X-LANCE / VoiceFlow-TTS

[ICASSP 2024] This is the official code for "VoiceFlow: Efficient Text-to-Speech with Rectified Flow Matching"
https://cantabile-kwok.github.io/VoiceFlow/
303 stars 21 forks source link

about training #16

Closed chasing-ant closed 3 weeks ago

chasing-ant commented 1 month ago

Hi,thanks for your great work. I'm having trouble running the following command in terminal: python train.py -c configs/lj_16k_gt_dur.yaml -m lj_16k_gt_dur But the following error occurs:

File "*/VoiceFlow-TTS-main/data_loader.py", line 22, in check_frame_length 
assert sum(dur) == mel.shape[1], f"Frame length mismatch: utt {utt}, dur: {sum(dur)}, mel: {mel.shape[1]}"                                          
AssertionError: Frame length mismatch: utt LJ043-0008, dur: 554, mel: 553

I changed this line of code to abs(sum(dur) - mel.shape[1]) <= 1 and it works, but I don't know if it has any effect on the result. Appears during operation

numpy/core/fromnumeric.py:3440: 
     RuntimeWarning: Mean of empty slice. return _methods._mean(a, axis=axis, dtype=dtype,

and

numpy/core/_methods.py:189: 
      RuntimeWarning: invalid value encountered in double_scalars ret = ret.dtype.type(ret / rcount)
cantabile-kwok commented 1 month ago

A similar issue is: https://github.com/X-LANCE/VoiceFlow-TTS/issues/11#issuecomment-2084334819

@chasing-ant This length mismatch is a common phenomenon, and you can overcome this by truncating or padding the features to the same length. In your case, as mel is one frame shorter than durations, the recommended solution is to zero-pad the mel sequence by 1 frame. I am not sure whether the numpy RuntimeWarning will affect the result (intuitively it won't), but at least padding or truncating before training can avoid such warnings.

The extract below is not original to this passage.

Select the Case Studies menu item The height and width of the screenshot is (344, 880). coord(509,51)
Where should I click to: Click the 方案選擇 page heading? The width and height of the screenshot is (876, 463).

chasing-ant commented 1 month ago

A similar issue is: #11 (comment)

@chasing-ant This length mismatch is a common phenomenon, and you can overcome this by truncating or padding the features to the same length. In your case, as mel is one frame shorter than durations, the recommended solution is to zero-pad the mel sequence by 1 frame. I am not sure whether the numpy RuntimeWarning will affect the result (intuitively it won't), but at least padding or truncating before training can avoid such warnings.

I'll give it a try, thank you for your detailed explanation.